The percentage of exercise, vasodilator, and dobutamine is different in the different subgroups, and this may influence at least the extent of positivity, although we found that the rate of positivity was similar with different stresses when stress-specific cut-off values are used.⁵ The score 0–5 underuses the potential of stratification since every single letter used to build the score, from A to E, is analysed as a binary (positive vs. negative) response but is amenable to further titration of severity, from mild to moderate to severe impairment. These aspects are certainly important and will likely be addressed in the future with larger sample sizes, longer follow-up, and artificial intelligence-based data analysis as planned in the SE 2030 study.

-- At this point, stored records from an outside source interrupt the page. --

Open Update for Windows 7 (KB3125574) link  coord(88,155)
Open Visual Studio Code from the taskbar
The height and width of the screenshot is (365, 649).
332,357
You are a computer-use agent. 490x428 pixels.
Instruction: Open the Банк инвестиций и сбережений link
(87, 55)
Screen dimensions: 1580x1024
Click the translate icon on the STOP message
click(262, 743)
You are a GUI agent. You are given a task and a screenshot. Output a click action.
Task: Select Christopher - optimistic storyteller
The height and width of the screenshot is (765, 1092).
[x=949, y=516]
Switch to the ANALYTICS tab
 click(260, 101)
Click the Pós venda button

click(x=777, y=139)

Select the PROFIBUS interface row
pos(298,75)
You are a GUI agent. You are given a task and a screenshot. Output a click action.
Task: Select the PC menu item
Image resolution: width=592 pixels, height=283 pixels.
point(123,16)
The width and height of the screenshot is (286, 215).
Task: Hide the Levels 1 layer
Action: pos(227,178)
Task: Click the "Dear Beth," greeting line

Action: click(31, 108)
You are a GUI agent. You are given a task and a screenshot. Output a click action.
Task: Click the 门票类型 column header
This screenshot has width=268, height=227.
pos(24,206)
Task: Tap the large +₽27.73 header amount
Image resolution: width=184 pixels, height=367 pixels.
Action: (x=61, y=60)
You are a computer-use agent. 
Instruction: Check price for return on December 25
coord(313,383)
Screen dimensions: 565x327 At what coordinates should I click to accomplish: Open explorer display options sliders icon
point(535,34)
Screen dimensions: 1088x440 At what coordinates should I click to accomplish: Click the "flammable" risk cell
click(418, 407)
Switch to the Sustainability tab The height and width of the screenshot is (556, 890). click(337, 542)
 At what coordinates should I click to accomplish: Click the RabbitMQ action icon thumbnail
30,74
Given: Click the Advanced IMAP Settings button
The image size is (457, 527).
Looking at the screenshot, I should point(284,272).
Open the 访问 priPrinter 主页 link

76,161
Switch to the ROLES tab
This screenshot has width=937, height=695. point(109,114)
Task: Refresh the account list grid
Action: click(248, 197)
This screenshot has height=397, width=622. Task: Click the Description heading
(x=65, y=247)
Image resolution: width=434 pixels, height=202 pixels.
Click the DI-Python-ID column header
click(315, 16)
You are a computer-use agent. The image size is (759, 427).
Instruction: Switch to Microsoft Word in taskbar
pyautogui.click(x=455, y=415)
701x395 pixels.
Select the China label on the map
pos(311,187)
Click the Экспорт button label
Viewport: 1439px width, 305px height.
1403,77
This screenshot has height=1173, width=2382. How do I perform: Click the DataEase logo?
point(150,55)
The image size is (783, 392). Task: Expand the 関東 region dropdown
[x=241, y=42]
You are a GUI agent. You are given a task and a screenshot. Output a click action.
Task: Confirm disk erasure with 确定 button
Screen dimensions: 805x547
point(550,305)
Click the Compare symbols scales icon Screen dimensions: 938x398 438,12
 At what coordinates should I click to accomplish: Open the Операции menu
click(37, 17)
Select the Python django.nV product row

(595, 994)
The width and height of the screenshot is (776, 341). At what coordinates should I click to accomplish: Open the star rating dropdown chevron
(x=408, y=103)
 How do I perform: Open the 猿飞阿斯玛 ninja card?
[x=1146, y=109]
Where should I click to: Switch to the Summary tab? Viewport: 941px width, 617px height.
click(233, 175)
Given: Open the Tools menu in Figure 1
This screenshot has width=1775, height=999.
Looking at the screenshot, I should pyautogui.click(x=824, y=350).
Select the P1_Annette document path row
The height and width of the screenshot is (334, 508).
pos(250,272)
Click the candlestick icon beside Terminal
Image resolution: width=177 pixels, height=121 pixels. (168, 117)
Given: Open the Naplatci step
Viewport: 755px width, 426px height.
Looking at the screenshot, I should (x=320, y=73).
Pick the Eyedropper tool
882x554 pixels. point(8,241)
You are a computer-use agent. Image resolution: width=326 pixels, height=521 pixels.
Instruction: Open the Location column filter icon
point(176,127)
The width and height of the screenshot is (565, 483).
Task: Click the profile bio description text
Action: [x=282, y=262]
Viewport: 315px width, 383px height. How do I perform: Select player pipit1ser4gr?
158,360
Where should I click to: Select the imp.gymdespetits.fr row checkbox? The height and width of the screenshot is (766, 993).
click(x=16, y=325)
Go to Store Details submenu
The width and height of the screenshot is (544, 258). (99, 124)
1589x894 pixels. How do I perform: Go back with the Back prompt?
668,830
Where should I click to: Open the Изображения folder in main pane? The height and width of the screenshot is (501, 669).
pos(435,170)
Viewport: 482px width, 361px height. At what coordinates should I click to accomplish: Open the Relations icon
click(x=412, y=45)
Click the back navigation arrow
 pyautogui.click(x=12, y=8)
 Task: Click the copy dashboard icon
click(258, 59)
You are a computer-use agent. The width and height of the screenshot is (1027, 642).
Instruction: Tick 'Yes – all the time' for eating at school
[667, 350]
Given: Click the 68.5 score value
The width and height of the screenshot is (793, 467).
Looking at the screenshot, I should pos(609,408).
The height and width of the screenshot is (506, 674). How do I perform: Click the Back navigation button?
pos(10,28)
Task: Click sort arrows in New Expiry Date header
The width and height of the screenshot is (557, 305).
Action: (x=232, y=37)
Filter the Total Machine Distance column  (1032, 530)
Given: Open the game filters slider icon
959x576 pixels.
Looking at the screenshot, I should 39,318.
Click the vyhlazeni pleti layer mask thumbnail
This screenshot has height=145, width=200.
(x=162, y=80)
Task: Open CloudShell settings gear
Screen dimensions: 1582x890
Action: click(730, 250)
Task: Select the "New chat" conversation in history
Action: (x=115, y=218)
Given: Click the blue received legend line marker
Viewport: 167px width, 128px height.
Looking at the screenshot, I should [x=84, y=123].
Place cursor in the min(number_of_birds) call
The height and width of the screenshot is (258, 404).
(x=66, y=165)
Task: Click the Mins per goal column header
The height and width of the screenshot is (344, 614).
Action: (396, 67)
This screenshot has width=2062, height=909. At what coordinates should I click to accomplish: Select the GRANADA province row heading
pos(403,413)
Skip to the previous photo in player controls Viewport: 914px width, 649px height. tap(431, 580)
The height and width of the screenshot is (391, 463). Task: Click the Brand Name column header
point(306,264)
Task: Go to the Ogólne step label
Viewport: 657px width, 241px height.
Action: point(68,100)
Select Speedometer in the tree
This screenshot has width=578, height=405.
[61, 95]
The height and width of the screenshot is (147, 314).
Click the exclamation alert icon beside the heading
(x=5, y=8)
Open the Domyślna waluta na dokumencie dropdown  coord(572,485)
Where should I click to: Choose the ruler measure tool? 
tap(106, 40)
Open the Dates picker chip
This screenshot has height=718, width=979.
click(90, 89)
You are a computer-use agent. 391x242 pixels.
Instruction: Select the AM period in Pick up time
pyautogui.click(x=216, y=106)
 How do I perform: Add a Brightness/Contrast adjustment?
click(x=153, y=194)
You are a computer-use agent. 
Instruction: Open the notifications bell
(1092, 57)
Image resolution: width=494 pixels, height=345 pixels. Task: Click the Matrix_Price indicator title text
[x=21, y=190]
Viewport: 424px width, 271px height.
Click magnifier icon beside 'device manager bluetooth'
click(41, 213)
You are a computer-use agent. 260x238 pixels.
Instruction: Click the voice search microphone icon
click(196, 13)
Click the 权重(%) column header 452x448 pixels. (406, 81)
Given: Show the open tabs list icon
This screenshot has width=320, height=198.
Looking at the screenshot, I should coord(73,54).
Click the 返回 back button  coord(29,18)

The overall score generated by the ABCDE protocol is useful to identify the level of global risk, with higher scores requiring more aggressive treatment and closer surveillance. On top of this methodological and conceptual framework, further steps can be added in specific patients, from mitral regurgitation (step F) for valvular or ischaemic heart disease to step G (for gradients) in hypertrophic cardiomyopathy up to step R (for right ventricular function) in valvular and some forms of congenital heart disease.

Conclusions

ABCDE-SE allows assessment of multiple different vulnerabilities of the patient above and beyond epicardial artery stenosis. Vulnerabilities include pulmonary congestion, reduced contractile reserve, coronary microvascular dysfunction, and cardiac autonomic unbalance. This spectrum of phenotypes identifies the individual risk more accurately than inducible ischaemia and RWMA. Each step is important in modulating outcome and is a potential selective therapeutic target, paving the way to personalized assessment of risk and tailored therapy approaches.

Supplementary material

Supplementary material is available at European Heart Journal online.

Funding

The study was partially funded by CNR-MIUR (National Research Council, Italian Ministry of University and Research) Ageing subproject (Progetto P001328, Progetto di Interesse-Invecchiamento).

Conflict of interest: none declared.

Data availability

The data presented in this study are available on request from the principal investigator (QC). The data are not publicly available due to privacy.